Hill was present at the "Disrupution" Church of Scotland Assembly in 1843, during which 450 ministers walked out to form the Free Church of Scotland. He decided to record the event in a large painting that eventually emerged in 1866. More importantly, however, he was assisted in capturing the likenesses of the church ministers involved in the disruption, by pioneer photographer Robert Adamson, using a technique only invented four years earlier.
The pair realised that here was a tool with far wider applications. With Hill proving an expert in lighting and composition, and Adamson handling the camera, they formed a partnership that over the five years from 1843 to 1848 would capture 3,000 ground-breaking images of Scotland. They photographed a range of landscapes and urban scenes, including images of the Scott Monument under construction in Edinburgh.
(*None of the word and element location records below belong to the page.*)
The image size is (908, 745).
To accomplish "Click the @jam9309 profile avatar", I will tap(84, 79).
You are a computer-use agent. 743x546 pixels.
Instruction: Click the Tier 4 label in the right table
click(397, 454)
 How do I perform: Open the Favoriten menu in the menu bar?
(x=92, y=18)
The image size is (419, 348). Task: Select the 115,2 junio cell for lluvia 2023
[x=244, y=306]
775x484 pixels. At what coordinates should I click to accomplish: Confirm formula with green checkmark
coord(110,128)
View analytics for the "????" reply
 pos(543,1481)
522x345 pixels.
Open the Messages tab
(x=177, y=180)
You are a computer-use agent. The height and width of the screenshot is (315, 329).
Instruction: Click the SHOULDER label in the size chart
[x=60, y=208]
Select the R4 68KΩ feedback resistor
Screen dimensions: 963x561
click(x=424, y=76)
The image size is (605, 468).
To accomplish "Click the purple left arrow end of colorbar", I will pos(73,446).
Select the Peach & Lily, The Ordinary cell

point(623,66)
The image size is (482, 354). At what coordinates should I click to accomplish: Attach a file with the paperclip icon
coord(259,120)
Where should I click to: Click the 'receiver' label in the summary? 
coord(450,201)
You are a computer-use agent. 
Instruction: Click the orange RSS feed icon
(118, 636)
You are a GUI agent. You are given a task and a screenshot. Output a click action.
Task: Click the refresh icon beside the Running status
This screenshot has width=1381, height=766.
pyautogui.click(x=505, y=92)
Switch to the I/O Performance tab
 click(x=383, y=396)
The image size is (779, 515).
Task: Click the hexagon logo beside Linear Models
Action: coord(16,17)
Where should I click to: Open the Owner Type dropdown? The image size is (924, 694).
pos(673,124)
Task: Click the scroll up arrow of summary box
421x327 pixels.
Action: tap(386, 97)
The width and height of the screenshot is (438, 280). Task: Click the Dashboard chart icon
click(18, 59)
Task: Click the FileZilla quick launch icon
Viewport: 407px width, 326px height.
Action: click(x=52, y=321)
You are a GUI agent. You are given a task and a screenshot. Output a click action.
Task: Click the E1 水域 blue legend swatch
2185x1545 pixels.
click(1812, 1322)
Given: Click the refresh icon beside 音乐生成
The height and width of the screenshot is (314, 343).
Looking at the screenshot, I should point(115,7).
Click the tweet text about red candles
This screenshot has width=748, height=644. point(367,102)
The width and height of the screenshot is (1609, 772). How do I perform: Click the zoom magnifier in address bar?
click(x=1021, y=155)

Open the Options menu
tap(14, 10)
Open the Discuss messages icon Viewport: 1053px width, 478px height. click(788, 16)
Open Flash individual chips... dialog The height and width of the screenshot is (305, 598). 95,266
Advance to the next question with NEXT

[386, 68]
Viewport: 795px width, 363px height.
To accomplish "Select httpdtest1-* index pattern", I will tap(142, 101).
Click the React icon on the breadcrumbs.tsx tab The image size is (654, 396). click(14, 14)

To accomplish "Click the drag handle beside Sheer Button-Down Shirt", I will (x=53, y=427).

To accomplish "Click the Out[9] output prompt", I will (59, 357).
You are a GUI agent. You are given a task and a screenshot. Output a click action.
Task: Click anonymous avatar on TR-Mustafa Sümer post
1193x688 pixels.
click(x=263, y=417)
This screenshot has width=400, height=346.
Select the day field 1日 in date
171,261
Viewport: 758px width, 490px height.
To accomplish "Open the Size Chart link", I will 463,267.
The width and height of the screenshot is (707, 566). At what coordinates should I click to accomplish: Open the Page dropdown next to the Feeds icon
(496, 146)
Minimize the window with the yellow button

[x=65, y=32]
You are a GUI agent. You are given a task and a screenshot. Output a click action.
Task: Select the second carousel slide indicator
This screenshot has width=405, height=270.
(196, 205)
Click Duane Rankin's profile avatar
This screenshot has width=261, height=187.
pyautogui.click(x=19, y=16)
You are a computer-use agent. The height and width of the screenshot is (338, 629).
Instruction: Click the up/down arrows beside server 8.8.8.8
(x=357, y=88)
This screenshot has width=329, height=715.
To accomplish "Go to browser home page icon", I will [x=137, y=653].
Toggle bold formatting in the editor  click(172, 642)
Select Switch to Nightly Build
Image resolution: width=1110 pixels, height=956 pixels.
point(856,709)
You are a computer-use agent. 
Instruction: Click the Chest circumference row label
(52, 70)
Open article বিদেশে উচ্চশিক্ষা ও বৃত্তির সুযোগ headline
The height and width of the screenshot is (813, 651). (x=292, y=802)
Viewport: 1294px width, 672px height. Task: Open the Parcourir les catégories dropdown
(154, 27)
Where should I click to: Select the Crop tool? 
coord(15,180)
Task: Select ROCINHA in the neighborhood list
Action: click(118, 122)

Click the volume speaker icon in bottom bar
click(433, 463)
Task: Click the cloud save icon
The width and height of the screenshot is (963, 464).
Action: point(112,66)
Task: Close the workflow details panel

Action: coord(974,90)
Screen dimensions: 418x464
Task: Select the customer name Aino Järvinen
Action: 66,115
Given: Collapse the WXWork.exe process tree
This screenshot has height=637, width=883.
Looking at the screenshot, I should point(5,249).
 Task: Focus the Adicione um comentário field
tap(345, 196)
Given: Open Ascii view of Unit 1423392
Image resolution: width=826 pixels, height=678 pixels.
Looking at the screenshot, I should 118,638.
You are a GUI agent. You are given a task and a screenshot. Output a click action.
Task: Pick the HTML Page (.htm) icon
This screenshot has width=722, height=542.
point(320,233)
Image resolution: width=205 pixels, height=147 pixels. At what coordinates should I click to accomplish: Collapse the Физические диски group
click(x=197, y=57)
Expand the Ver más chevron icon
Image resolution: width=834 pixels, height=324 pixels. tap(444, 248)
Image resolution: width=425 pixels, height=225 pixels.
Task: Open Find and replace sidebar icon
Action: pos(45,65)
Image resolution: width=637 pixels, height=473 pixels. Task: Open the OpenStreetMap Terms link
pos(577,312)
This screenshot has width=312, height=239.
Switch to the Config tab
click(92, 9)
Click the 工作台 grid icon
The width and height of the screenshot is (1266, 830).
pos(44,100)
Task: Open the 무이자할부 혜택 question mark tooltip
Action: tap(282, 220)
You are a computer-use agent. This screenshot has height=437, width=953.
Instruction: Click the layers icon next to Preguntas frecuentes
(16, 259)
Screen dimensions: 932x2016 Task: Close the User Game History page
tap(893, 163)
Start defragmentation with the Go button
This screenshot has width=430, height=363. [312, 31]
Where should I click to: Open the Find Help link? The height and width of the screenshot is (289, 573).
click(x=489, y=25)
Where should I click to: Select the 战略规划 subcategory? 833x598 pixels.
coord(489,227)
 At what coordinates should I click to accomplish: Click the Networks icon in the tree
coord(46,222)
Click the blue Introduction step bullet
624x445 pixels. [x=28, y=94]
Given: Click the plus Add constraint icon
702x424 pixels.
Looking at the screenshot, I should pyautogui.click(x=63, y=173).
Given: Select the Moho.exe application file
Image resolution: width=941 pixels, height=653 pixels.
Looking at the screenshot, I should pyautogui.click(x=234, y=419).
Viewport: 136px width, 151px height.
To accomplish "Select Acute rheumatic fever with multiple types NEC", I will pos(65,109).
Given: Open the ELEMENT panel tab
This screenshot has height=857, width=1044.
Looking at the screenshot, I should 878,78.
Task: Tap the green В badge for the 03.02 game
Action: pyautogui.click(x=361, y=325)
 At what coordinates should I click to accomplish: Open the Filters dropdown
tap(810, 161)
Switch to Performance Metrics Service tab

They were also very good at photographing ordinary working folk, particularly fishermen and fishwives, and "action" photographs of soldiers.
Adamson died in 1848, and Hill returned to painting and illustrating. In 1862 he married his second wife, the sculptress Amelia Paton, and did much to further her artistic career. He returned to photography in the 1860s, and finally completed his painting of the Disruption - to great acclaim - in 1866. £1,200 was raised by public subscription to buy the painting for the Free Church of Scotland. He died in May 1870.